# [Your goal]
For each line below that contains the word "Blade", make a copy.

# [Information shown]

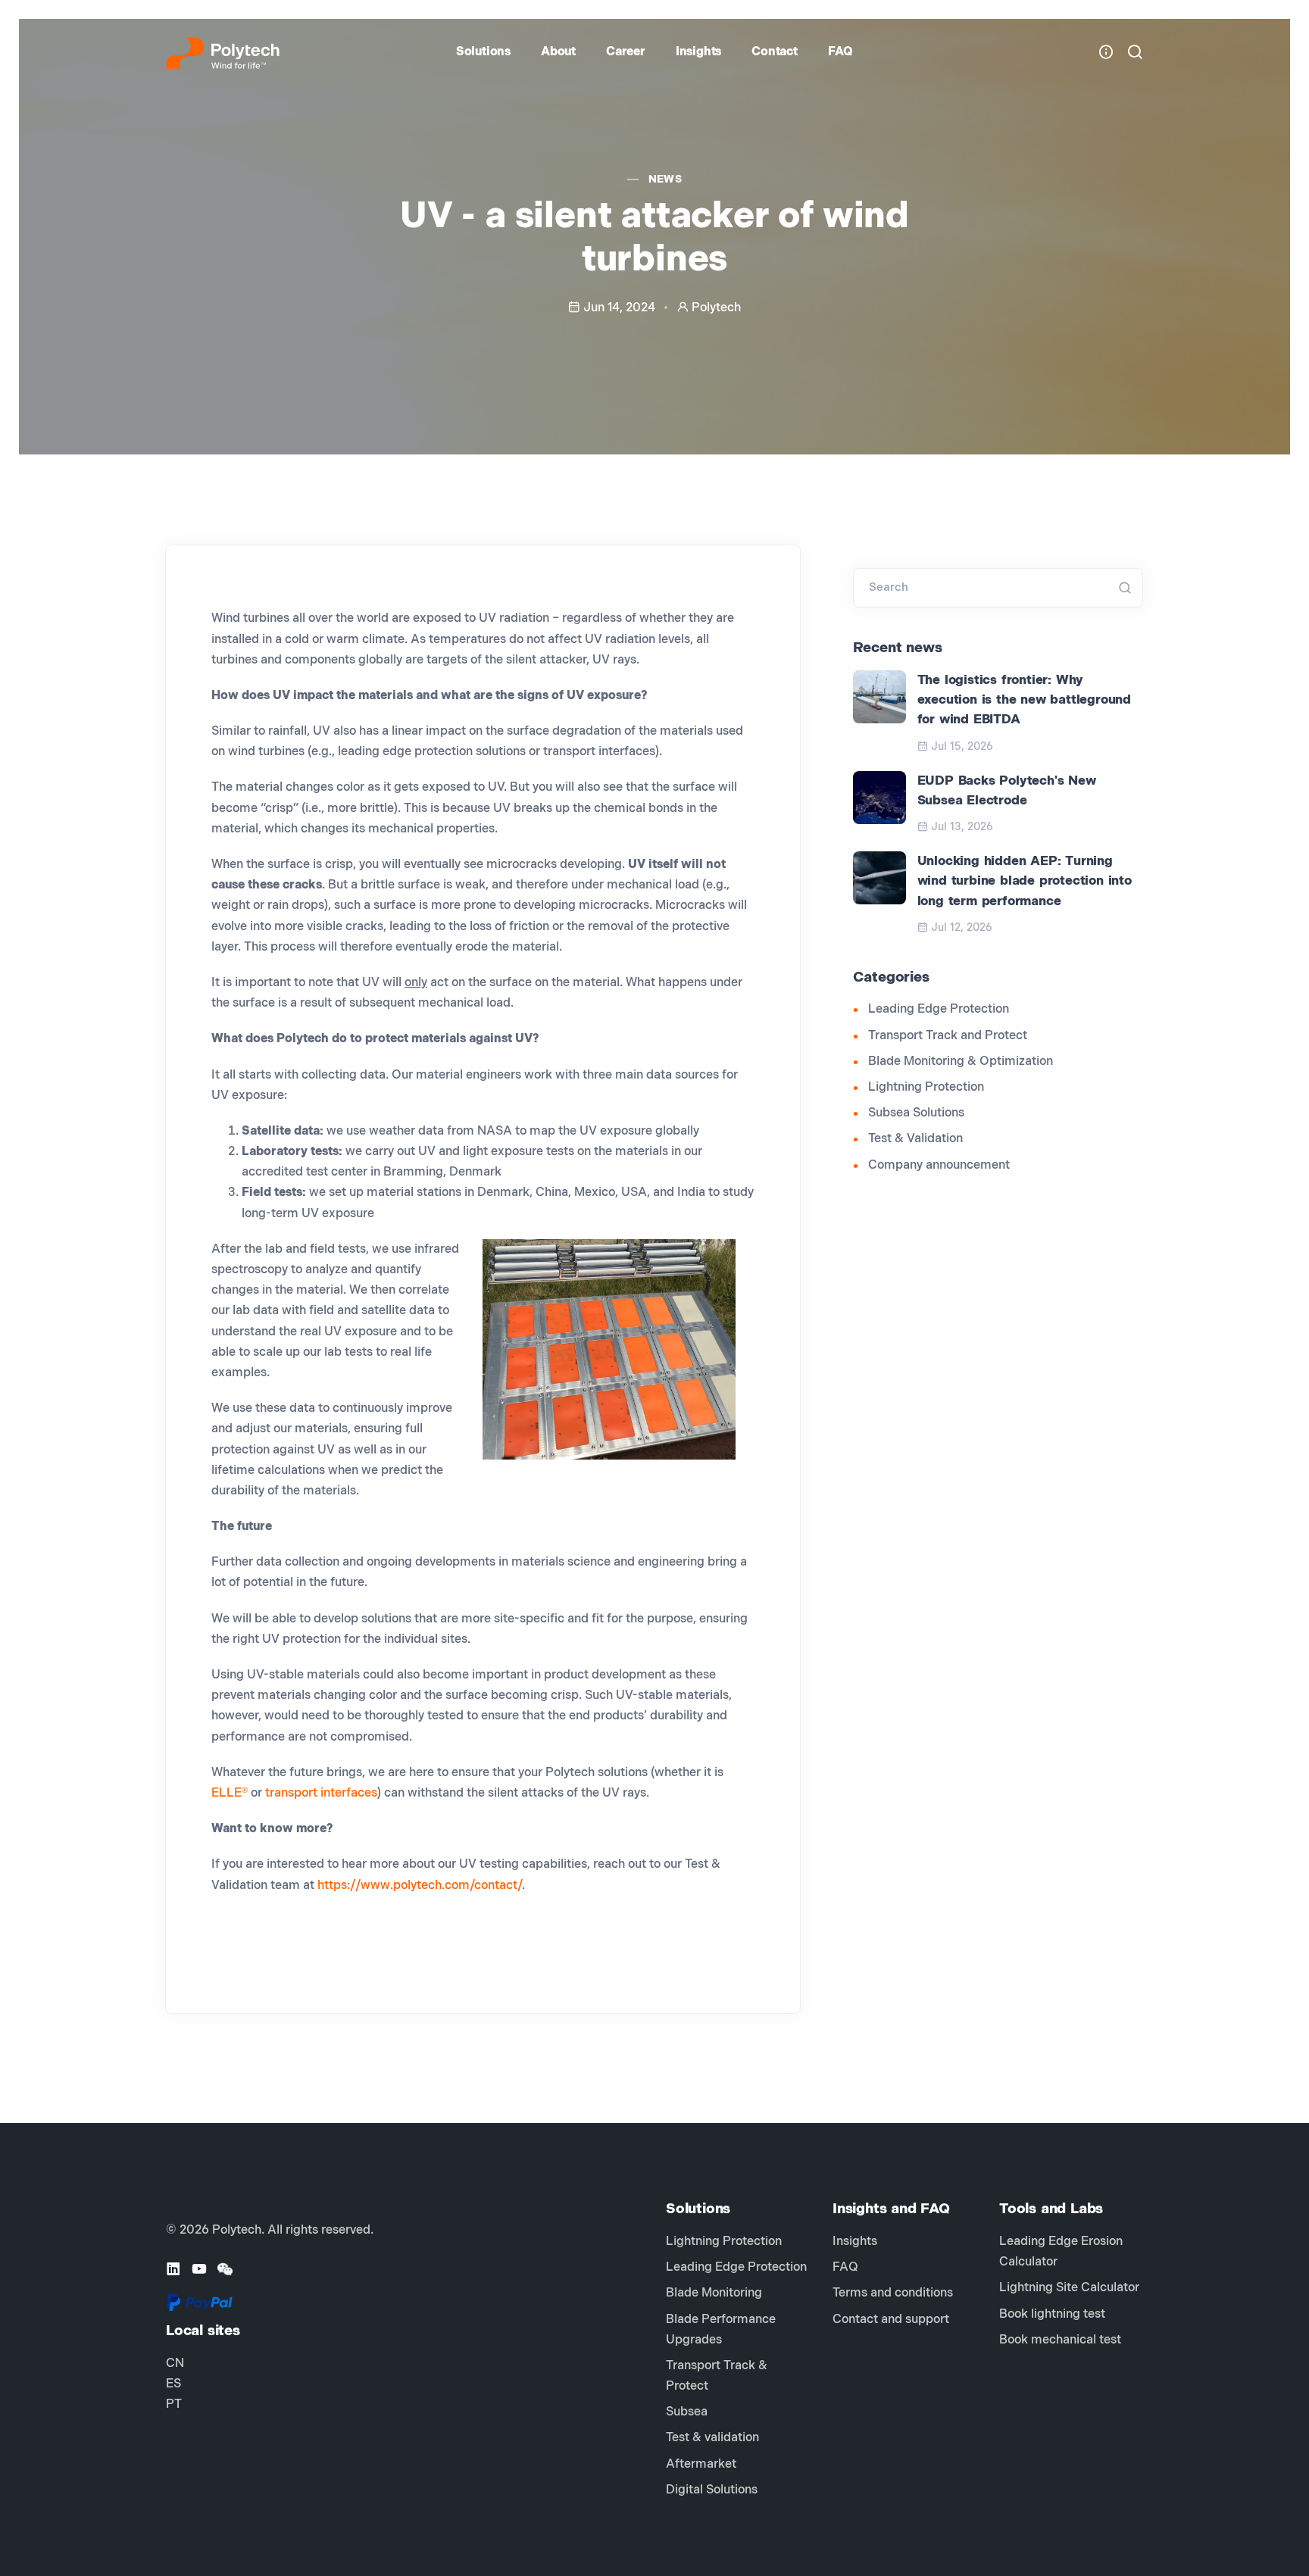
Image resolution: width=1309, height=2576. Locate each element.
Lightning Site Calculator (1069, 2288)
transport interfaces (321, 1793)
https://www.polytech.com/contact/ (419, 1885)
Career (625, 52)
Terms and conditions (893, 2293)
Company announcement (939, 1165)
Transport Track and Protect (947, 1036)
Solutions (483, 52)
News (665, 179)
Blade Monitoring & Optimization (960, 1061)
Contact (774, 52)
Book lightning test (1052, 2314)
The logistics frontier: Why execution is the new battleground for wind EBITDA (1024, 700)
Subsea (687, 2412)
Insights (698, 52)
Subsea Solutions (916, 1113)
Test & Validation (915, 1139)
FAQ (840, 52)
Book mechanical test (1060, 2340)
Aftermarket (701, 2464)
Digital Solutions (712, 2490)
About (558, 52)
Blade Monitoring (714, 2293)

# [Exercise response]
Blade Monitoring & Optimization (960, 1061)
Blade Monitoring (714, 2293)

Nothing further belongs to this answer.